▶ **Collected data**:
>>

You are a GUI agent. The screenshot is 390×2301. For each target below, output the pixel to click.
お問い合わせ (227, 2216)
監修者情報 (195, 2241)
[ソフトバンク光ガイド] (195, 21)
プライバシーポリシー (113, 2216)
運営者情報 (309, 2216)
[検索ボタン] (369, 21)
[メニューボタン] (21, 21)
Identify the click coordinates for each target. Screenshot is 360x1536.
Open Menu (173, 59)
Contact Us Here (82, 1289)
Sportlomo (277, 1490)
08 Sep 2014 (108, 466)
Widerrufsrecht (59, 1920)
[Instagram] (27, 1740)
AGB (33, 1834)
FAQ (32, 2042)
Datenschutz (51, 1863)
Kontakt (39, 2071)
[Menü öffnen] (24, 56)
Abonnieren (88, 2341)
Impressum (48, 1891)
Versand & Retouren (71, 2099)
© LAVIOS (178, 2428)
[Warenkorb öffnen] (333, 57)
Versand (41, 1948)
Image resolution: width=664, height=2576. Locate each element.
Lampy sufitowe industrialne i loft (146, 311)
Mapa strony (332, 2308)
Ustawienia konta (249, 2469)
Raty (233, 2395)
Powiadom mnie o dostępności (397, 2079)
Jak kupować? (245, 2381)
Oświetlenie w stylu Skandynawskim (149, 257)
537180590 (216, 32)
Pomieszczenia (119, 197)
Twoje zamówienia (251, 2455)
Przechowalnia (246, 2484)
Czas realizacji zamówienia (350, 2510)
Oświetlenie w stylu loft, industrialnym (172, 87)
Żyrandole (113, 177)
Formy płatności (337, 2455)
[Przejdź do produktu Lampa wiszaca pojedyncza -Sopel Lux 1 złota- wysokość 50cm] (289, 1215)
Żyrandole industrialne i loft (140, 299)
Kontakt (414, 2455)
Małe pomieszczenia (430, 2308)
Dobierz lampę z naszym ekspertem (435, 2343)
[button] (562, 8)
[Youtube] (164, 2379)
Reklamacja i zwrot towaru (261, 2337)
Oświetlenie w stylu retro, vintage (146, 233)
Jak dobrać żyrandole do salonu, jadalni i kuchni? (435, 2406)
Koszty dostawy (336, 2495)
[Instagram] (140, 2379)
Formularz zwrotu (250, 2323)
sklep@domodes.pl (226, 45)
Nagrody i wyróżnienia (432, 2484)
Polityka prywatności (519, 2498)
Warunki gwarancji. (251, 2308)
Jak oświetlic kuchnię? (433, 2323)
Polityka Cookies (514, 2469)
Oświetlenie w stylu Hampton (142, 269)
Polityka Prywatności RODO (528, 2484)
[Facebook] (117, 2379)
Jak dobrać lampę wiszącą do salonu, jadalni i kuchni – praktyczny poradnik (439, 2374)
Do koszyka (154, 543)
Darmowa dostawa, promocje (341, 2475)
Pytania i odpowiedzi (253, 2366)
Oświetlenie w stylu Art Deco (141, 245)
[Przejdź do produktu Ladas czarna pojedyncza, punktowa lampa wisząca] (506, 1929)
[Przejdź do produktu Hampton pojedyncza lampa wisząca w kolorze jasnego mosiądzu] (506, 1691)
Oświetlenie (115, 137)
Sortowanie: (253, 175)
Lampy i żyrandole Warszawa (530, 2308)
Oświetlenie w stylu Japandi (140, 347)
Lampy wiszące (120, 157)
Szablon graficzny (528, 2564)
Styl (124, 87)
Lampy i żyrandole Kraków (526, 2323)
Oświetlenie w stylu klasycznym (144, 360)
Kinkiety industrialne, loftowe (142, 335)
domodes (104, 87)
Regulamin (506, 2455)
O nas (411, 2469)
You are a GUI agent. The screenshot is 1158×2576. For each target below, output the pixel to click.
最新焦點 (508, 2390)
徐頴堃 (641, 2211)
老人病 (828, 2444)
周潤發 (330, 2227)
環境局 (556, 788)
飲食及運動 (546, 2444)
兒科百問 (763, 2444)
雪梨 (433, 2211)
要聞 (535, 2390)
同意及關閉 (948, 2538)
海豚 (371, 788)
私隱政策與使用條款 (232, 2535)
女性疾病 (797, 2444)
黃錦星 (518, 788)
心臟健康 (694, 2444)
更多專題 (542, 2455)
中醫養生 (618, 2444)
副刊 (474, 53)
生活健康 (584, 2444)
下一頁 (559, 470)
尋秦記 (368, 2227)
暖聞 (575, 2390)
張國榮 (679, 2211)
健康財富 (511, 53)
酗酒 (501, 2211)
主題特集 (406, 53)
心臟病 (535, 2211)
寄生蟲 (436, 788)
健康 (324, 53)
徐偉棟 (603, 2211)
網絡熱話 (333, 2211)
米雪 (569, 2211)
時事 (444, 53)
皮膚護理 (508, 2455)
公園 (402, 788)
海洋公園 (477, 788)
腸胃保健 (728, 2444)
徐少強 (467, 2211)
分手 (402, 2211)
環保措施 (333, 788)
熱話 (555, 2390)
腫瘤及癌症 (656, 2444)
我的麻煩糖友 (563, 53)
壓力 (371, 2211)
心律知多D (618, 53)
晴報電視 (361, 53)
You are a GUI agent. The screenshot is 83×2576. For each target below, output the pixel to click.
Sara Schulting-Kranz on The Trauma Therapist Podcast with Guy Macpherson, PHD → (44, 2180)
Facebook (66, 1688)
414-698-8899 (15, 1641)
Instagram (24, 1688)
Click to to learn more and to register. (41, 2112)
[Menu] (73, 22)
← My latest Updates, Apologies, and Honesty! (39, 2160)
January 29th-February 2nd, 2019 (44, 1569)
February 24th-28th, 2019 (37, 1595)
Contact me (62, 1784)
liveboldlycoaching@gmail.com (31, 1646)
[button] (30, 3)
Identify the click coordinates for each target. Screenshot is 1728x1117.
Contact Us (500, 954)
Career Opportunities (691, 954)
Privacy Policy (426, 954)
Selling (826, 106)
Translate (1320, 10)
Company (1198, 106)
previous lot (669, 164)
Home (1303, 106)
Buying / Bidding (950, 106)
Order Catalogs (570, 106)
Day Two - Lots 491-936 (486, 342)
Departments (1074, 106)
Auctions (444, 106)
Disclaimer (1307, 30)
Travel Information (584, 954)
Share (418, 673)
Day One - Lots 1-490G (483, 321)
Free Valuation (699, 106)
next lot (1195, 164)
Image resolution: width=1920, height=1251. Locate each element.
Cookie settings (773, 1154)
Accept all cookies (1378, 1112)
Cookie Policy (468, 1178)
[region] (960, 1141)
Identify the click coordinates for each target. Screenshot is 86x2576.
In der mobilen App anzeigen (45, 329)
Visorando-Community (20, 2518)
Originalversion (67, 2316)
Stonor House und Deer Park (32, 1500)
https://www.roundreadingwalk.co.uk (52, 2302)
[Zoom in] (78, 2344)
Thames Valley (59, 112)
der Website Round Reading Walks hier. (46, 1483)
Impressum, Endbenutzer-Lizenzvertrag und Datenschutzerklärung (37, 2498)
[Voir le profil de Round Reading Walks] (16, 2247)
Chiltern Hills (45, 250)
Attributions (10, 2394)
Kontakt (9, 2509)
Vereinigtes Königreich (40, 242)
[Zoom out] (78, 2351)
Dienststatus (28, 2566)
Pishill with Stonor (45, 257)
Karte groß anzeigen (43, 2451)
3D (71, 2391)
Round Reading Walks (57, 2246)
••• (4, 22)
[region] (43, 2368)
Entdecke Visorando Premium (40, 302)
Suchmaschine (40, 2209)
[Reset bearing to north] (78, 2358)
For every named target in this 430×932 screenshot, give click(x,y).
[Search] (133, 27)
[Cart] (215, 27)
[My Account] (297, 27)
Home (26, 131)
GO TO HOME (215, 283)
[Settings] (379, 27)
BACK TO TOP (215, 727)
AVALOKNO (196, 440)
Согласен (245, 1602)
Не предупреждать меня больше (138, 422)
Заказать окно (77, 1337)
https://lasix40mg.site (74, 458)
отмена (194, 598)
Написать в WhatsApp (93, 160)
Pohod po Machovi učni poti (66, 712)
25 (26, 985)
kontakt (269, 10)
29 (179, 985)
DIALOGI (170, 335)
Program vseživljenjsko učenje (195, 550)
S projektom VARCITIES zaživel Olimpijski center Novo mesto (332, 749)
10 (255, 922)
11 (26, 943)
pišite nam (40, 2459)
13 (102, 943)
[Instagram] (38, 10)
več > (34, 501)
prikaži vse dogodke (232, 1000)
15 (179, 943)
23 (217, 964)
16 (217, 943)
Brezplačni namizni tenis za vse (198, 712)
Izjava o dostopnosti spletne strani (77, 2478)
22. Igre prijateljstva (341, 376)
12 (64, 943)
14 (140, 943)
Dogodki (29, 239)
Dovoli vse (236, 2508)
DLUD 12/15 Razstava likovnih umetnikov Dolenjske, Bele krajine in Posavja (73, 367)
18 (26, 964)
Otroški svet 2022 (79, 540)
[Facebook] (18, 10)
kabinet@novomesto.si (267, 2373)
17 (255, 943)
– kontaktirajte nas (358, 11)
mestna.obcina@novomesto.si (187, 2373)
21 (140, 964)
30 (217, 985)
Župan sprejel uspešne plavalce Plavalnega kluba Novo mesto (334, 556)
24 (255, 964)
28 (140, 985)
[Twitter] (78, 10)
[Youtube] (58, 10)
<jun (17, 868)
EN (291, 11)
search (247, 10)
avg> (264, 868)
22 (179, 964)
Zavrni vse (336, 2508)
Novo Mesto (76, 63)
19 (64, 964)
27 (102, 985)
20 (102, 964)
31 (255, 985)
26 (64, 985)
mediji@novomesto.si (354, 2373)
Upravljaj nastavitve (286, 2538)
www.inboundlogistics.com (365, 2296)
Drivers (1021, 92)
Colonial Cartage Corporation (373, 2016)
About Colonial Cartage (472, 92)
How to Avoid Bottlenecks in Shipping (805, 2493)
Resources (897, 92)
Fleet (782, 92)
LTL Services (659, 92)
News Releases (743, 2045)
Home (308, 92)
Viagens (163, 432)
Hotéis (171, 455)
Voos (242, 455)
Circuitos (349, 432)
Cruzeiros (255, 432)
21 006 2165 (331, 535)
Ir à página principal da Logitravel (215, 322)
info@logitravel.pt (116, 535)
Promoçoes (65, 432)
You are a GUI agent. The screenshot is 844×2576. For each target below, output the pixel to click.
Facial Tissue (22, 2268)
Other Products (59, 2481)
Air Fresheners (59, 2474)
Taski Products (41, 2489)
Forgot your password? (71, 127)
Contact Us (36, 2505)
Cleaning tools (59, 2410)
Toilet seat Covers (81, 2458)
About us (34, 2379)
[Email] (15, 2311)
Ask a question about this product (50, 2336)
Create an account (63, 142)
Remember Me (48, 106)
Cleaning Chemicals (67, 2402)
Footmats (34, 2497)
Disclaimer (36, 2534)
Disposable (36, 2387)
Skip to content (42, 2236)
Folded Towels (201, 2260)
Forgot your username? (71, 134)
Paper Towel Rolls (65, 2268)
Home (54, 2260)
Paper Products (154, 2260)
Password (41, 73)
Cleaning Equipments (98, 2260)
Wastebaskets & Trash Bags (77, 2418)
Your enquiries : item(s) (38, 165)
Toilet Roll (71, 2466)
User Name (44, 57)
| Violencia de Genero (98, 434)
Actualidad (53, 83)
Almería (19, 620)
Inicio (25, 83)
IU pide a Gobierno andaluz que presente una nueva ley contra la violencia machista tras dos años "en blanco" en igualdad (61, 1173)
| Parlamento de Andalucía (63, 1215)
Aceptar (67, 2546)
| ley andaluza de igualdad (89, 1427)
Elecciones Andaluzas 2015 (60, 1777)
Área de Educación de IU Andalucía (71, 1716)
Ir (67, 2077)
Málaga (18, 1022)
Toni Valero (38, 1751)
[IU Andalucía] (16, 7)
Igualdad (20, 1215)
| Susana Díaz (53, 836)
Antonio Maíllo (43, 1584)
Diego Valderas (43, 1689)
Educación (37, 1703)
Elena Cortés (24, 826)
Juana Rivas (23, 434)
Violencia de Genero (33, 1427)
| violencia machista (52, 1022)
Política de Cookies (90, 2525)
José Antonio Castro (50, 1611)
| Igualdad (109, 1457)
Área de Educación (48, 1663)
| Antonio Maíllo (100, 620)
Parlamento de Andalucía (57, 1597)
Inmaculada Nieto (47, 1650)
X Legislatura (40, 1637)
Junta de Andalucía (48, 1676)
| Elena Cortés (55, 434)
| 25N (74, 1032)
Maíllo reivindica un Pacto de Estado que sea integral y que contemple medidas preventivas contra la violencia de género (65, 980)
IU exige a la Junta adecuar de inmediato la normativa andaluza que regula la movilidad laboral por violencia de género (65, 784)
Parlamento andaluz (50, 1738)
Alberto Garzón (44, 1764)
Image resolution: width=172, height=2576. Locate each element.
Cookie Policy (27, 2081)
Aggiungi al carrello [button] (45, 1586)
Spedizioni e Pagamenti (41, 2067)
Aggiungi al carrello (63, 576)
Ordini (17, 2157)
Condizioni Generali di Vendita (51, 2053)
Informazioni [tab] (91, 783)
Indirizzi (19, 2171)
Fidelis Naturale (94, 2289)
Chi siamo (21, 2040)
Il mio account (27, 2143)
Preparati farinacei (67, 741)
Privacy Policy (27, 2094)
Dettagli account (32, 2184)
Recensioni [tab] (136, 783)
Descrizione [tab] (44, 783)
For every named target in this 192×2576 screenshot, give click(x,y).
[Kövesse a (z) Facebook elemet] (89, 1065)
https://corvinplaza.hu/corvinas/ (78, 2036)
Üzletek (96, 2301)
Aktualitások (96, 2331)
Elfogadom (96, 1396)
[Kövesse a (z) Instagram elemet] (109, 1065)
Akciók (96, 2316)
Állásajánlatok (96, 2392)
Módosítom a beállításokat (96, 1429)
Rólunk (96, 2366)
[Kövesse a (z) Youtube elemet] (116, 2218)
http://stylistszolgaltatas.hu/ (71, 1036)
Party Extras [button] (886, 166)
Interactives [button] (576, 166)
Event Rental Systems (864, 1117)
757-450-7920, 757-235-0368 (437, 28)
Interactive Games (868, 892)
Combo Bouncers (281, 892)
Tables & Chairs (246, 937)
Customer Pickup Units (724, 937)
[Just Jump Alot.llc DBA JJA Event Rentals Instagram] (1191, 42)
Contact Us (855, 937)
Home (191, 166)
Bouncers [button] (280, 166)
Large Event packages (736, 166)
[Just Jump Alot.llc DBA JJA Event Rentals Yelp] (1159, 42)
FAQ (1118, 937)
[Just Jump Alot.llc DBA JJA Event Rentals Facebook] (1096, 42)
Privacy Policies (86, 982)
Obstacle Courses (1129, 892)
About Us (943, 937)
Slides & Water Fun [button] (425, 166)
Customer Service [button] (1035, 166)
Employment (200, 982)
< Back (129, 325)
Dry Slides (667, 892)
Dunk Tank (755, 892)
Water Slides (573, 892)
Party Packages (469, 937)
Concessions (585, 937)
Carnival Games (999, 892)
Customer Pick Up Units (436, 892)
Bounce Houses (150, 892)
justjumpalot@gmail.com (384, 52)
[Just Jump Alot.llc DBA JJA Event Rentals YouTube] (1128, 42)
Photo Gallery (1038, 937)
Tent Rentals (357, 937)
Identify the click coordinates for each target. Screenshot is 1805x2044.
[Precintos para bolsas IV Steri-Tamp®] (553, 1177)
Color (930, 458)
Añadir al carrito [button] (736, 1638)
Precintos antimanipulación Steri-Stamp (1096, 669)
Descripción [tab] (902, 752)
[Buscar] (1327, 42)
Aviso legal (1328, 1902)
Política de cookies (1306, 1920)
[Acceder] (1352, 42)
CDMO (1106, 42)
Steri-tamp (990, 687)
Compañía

<<

▶ **WORK TO COMPLETE**:
Using the records above, copy exactly the lines from the one containing "Dunk Tank (755, 892)" through the last, inclusive, and nothing else.

▶ **ANSWER BOX**:
Dunk Tank (755, 892)
Water Slides (573, 892)
Party Packages (469, 937)
Concessions (585, 937)
Carnival Games (999, 892)
Customer Pick Up Units (436, 892)
Bounce Houses (150, 892)
justjumpalot@gmail.com (384, 52)
[Just Jump Alot.llc DBA JJA Event Rentals YouTube] (1128, 42)
Photo Gallery (1038, 937)
Tent Rentals (357, 937)
Identify the click coordinates for each target. Screenshot is 1805x2044.
[Precintos para bolsas IV Steri-Tamp®] (553, 1177)
Color (930, 458)
Añadir al carrito [button] (736, 1638)
Precintos antimanipulación Steri-Stamp (1096, 669)
Descripción [tab] (902, 752)
[Buscar] (1327, 42)
Aviso legal (1328, 1902)
Política de cookies (1306, 1920)
[Acceder] (1352, 42)
CDMO (1106, 42)
Steri-tamp (990, 687)
Compañía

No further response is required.